THE PROBLEM - When you reach the line containing "FAQ (1314, 1142)", repeat it and every line after it exactly, stopping only at the end of the listing.

┌──

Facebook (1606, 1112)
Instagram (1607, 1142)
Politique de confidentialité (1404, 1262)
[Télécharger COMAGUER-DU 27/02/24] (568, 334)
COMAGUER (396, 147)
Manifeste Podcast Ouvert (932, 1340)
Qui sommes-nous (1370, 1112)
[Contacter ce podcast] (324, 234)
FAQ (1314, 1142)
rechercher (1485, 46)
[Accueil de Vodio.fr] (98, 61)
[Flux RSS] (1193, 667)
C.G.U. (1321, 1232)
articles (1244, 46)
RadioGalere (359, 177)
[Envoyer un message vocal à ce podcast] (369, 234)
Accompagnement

└──

EXPECTED OUTPUT -
FAQ (1314, 1142)
rechercher (1485, 46)
[Accueil de Vodio.fr] (98, 61)
[Flux RSS] (1193, 667)
C.G.U. (1321, 1232)
articles (1244, 46)
RadioGalere (359, 177)
[Envoyer un message vocal à ce podcast] (369, 234)
Accompagnement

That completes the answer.